If RMB is right and the Reserve Bank only intervened to the tune of $500m in December, this was modest at a time of such intense rand strength.

But working out how much the Reserve Bank intervened is in itself an art that isn’t easily mastered.

Why such a puzzle?

That’s because the intervention takes place in three different ways: outright purchases of dollars in the market by the Reserve Bank; purchases by the government that are deposited in the Reserve Bank; and through forward dollar purchases by the Reserve Bank.
 
Each of these has its own set of technicalities.

However, the bottom line is that they each represent intervention in the market to depreciate the rand but can also rise or fall due to valuation factors.

The Reserve Bank doesn’t spell out how much intervention has taken place. It hates the use of the word “intervention” and prefers to talk of accumulation of foreign currency.

And, if RMB is right and only $500m in intervention took place, then it’s hardly intervention at all.
 
I want to make a plea to the Reserve Bank for more transparency: Why don’t you say outright what amount was involved in actions to depreciate the rand every month?

Why make it such a puzzle? We want to know: How much dollars and euros were bought in order to weaken the rand? The Reserve Bank should tell the market monthly, and not leave it up to economists to calculate.

Let’s assume the RMB assessment is right, and the Reserve Bank and government were very soft in their reaction to the stronger rand in December. Why the timidity?

The answer lies in what I said at the beginning: The rand has, on its own, weakened by about 20c/dollar this year as fears about the eurozone debt crisis sweep the globe.

It now seems clear that Portugal will be next to get an International Monetary Fund/European Union bailout, and then the attention will shift to Spain.

All of this is making for a weaker euro, which the rand tracks. At the time of writing the euro was around $1,30.

The situation for the euro would have been even worse, had it not been for a disappointing number of new jobs created in the US in December.

At 103 000, non-farm payrolls were a lot less than the expected 150 000. Though the unemployment rate dropped, this was overshadowed by the disappointment about the number of new jobs.

This restrained the dollar’s rise on forex markets.
 
The Reserve Bank didn’t intervene heavily in the market in December because it knew that the eurozone debt crisis still had to play itself out.

The debt crisis could even see the rand weakening against the euro, as demand for SA’s exports from the region would be lessened as a result of the crisis.
 
RMB says there are several risks for the rand. These include Chinese and emerging market growth given the need for rate tightening to combat inflation; scope for the dollar to rebound and flows to emerging markets to reverse if a strong US economy brings forward rate hikes; and the risk that the eurozone problems spiral out of control, with Spain dragged into it and contagion spreading.
 
Another negative for the rand is that large inflows of money into the capital market have turned into big outflows.

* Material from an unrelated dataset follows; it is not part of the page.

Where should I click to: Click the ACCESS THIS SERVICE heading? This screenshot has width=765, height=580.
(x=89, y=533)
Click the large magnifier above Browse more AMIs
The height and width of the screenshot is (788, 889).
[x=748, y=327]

Foreign investors were net sellers of domestic assets during December, with net bond sales of R14.8bn far exceeding net equity purchases of R5bn.

In the fourth quarter of 2010, foreigners sold domestic bonds to the tune of R24bn – a massive reversal from the first three quarters of the year.

This means that the inflows that buoyed the rand in December were very short-term, hot money flows into the money market.
 
Against this background, Reserve Bank timidity in trying to depreciate the rand is easy to understand.